La fiesta de la lágrima cautiva

El tiempo no lo cura todo. Quien sostiene semejante disparate es que poco ha sufrido en la vida. El tiempo cura las heridas superficiales. No tiene mérito. Los rasguños de los errores propios o ajenos. Los arañazos de las decepciones, que a poco que las analices y recicles pueden convertirse en una magnífica oportunidad para hacer balance o limpiar las cañerías interiores: librarse de recuerdos tóxicos y mandar a paseo las ilusiones perdidas que se revelaron baldías cuando se quedaron rezagadas hasta difuminarse en el pasado. Los moratones de los contratiempos irrelevantes también se van con el paso de los calendarios: las rencillas por asuntos laborales, las colisiones en asuntos de amor (si es que lo fue, que no siempre está claro y se puede confundir con una cierta clase de encaprichamiento pueril y bobo), las ambiciones que se van descolgando y acaban convertidas en jirones de indiferencia. Y las pequeñas fracturas que causan las zancadillas o los empujones (apártate que voy yo primero) en carreras de ego o vodeviles de envidias, celos y demás chatarra.
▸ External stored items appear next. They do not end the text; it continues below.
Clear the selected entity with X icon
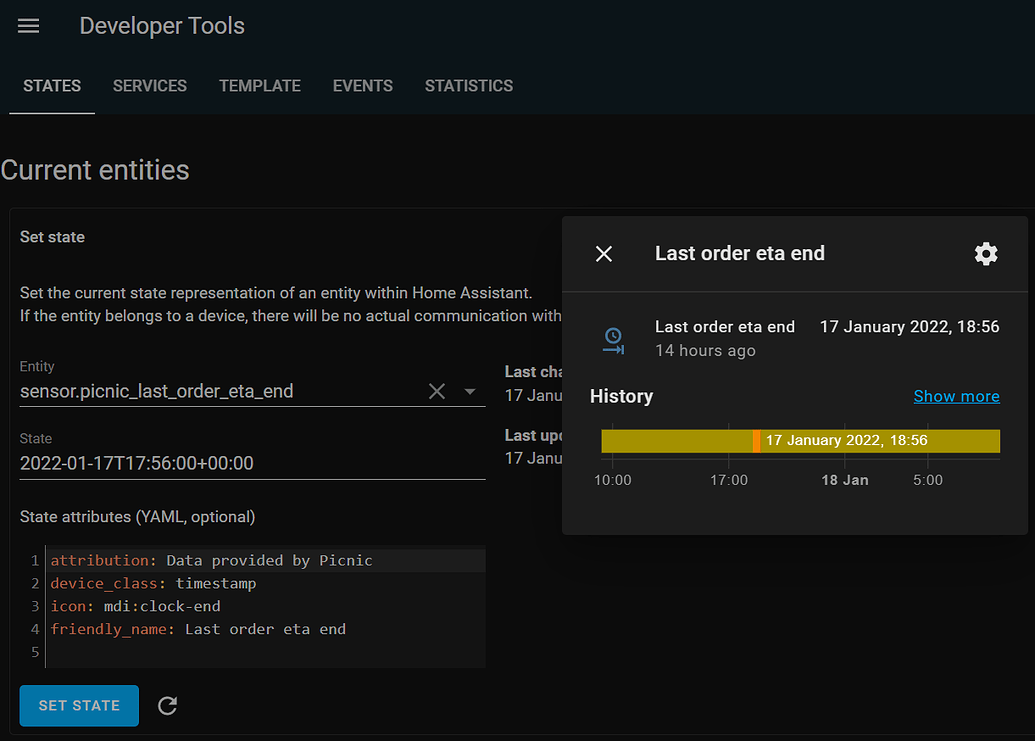 (x=437, y=392)
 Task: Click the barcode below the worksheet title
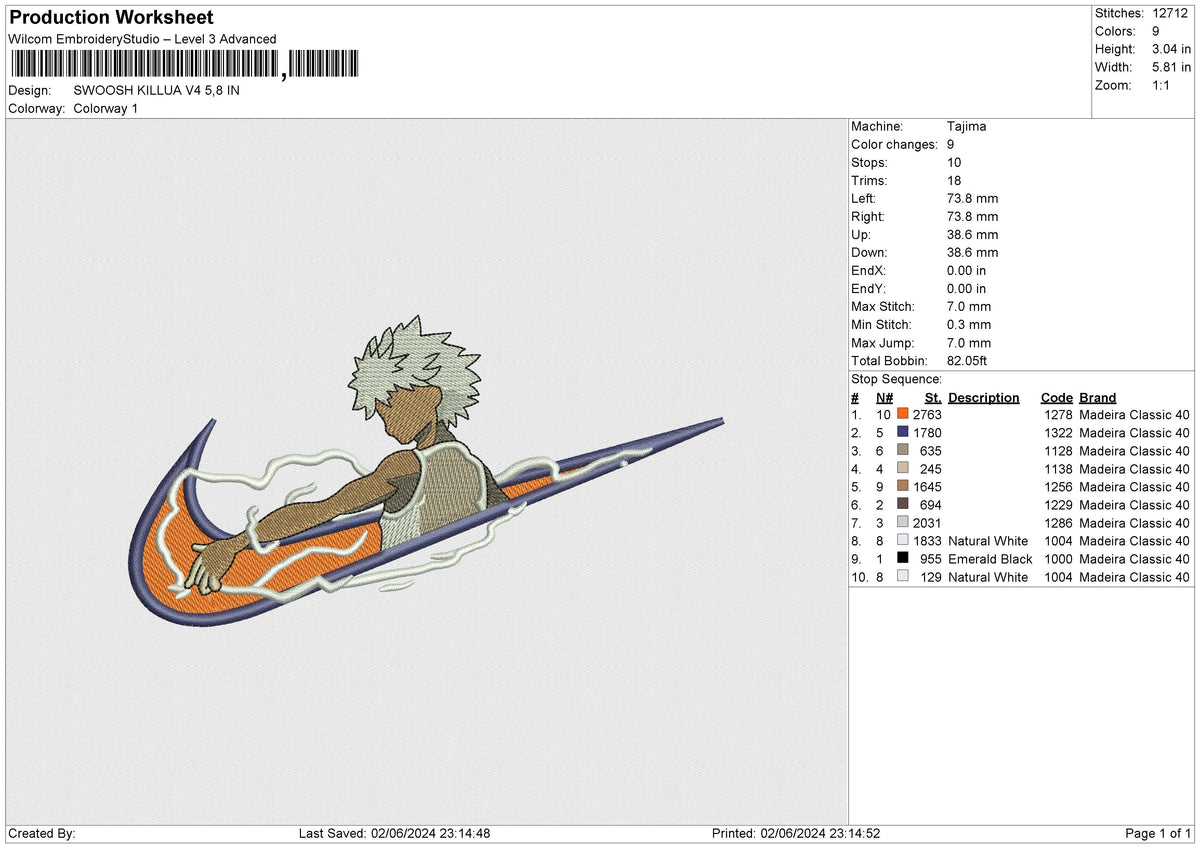(185, 63)
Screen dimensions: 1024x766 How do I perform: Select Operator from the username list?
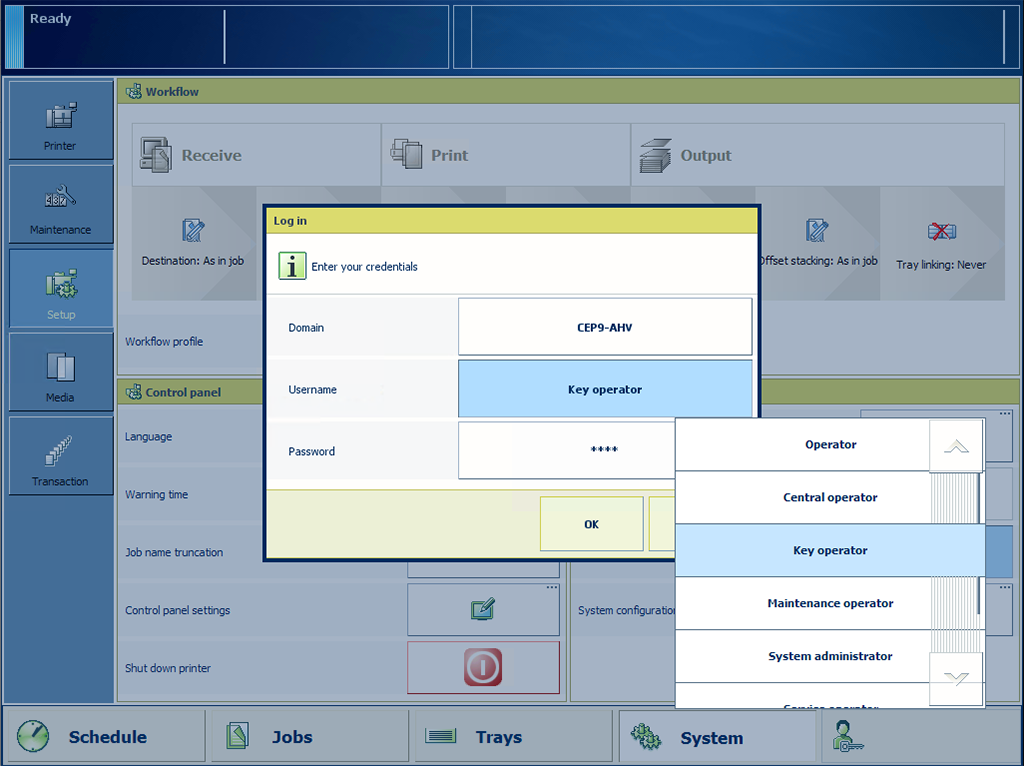[803, 445]
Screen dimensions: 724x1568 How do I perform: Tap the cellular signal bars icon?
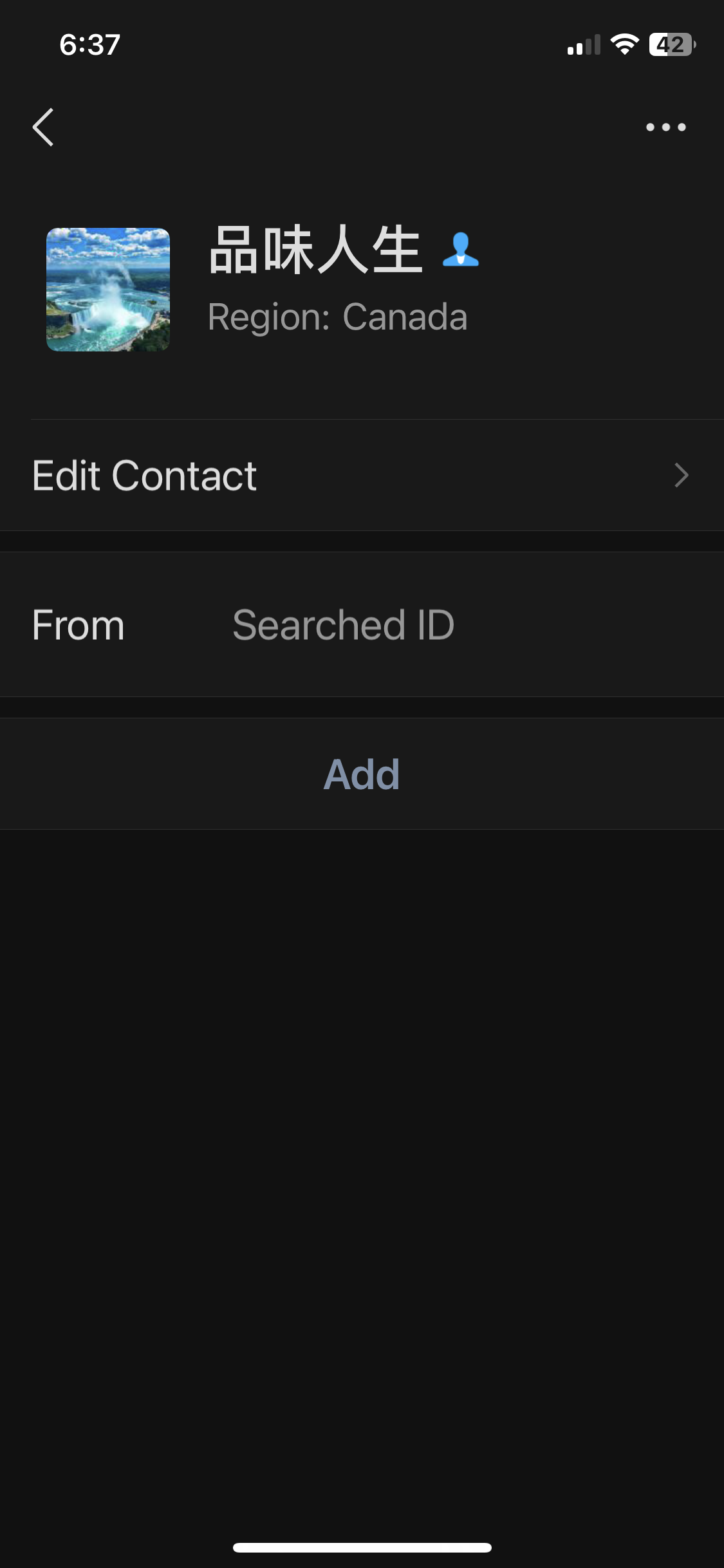tap(584, 45)
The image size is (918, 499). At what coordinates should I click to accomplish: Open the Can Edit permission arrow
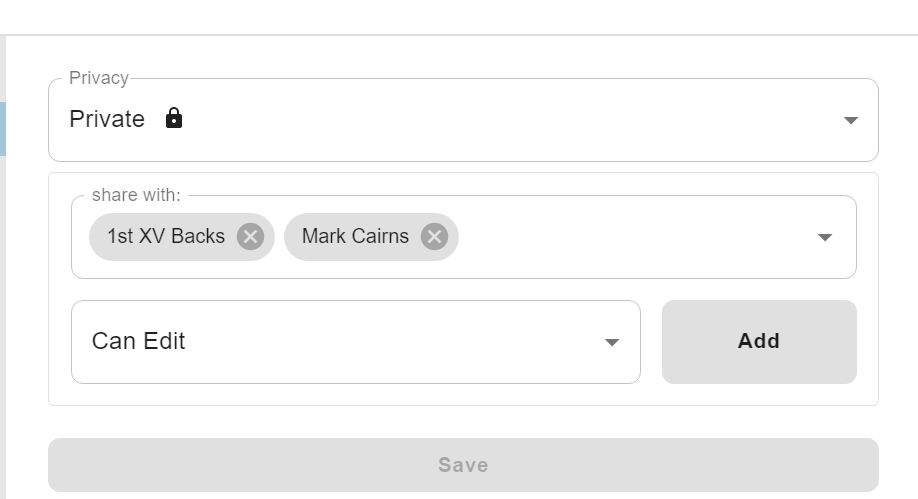pos(612,343)

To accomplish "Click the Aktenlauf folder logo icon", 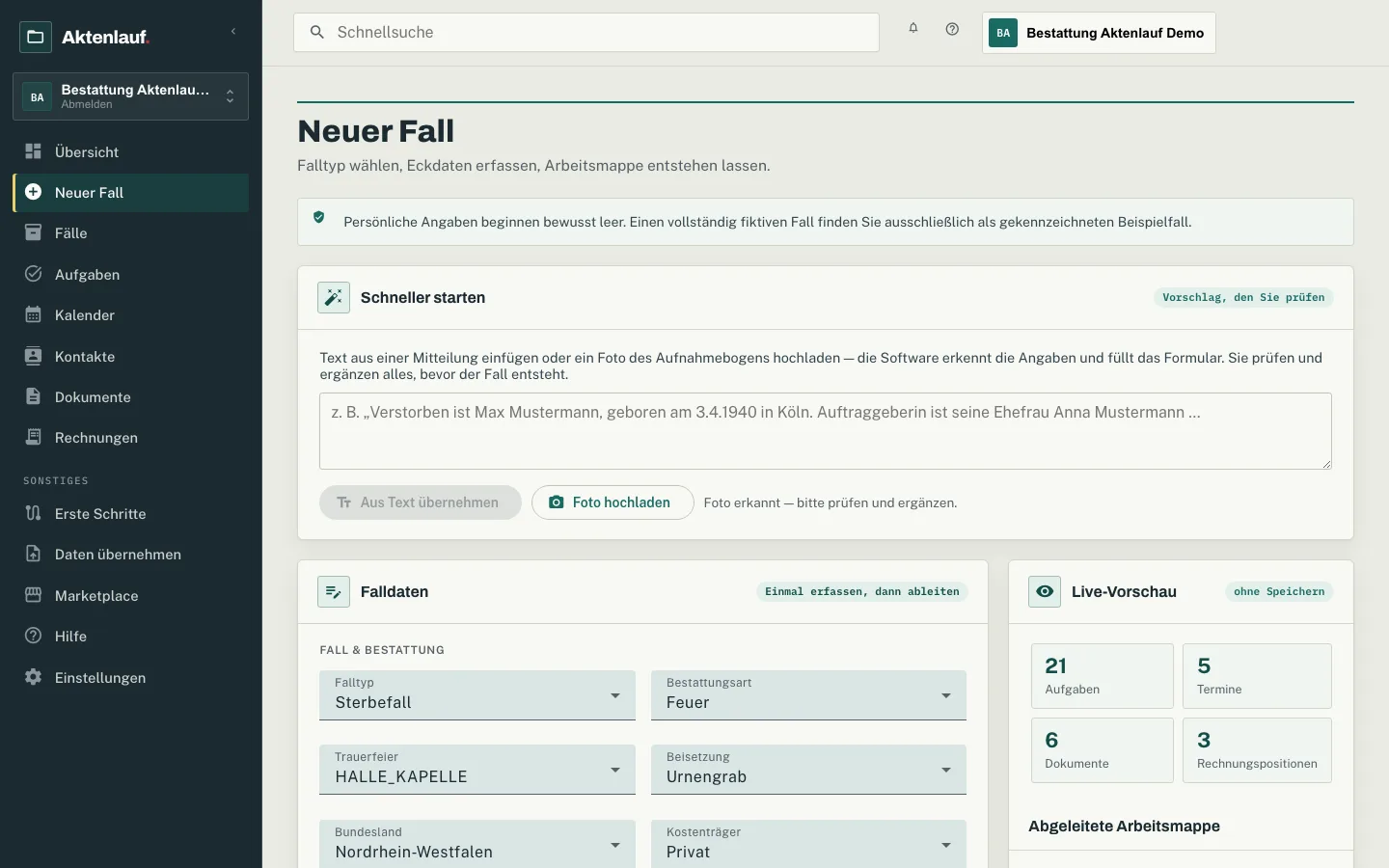I will tap(36, 38).

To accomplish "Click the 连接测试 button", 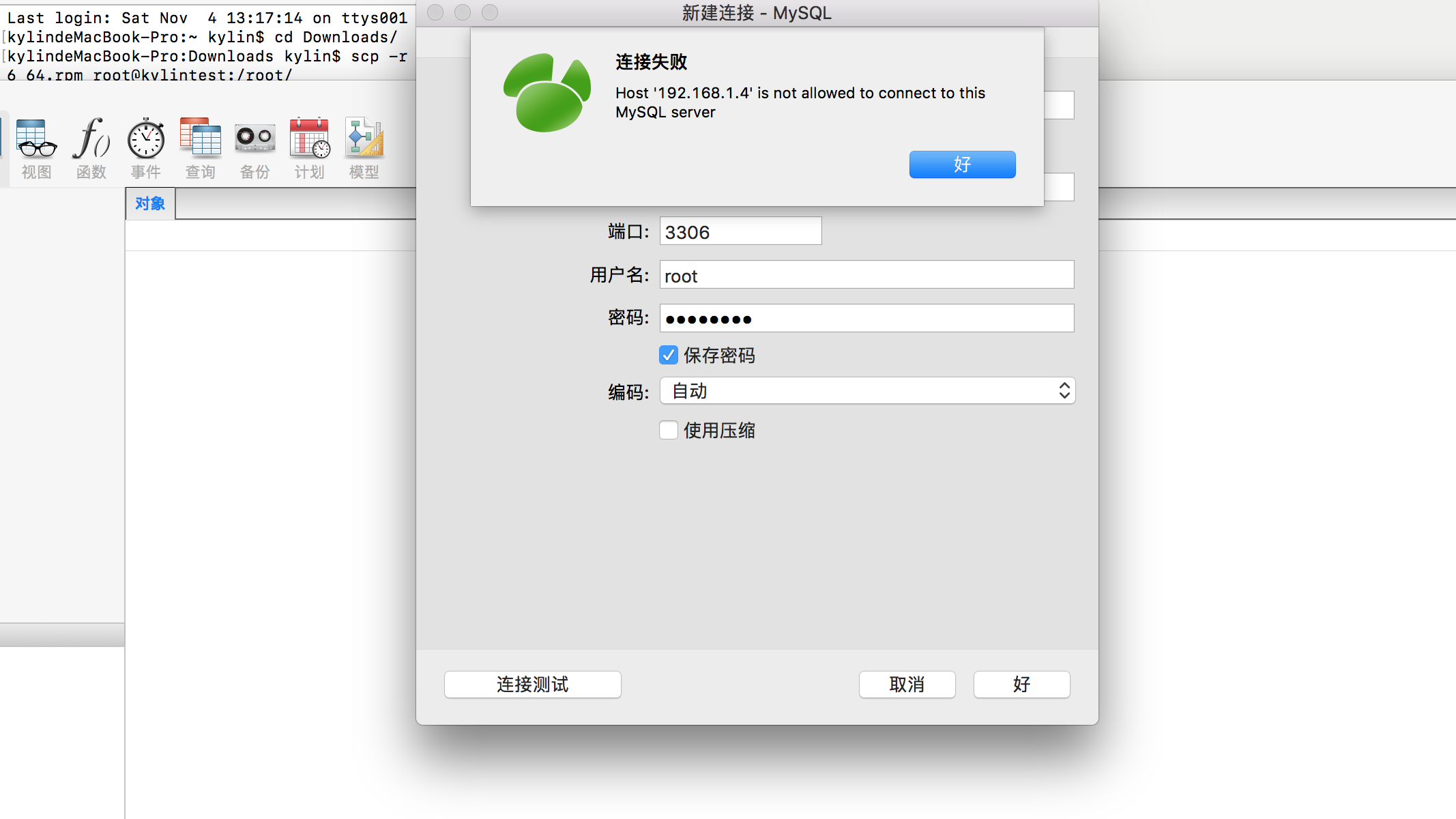I will 533,685.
Todo eso lo cura el tiempo, y más pronto que tarde si te esfuerzas por mantener a raya tus peores alianzas con el autoengaño (victimismo, indiferencia, resignación). Lo que no tiene cura, y no la tiene porque es imposible detener ciertas hemorragias vitales, es el dolor de las heridas que nunca se cerrarán porque no damos oportunidad a las cicatrices para quedarse. Se puede recurrir a vendajes, calmantes o trampas que nos hacemos en solitario para evitar el pensamiento sangrante, y así se puede ir tirando sin que los días se conviertan en tormento permanente, pero sabiendo que en cualquier instante puede llegar un recuerdo feliz que venga cargado de tristeza súbita, una invitación a la gran fiesta de las lágrimas cautivas.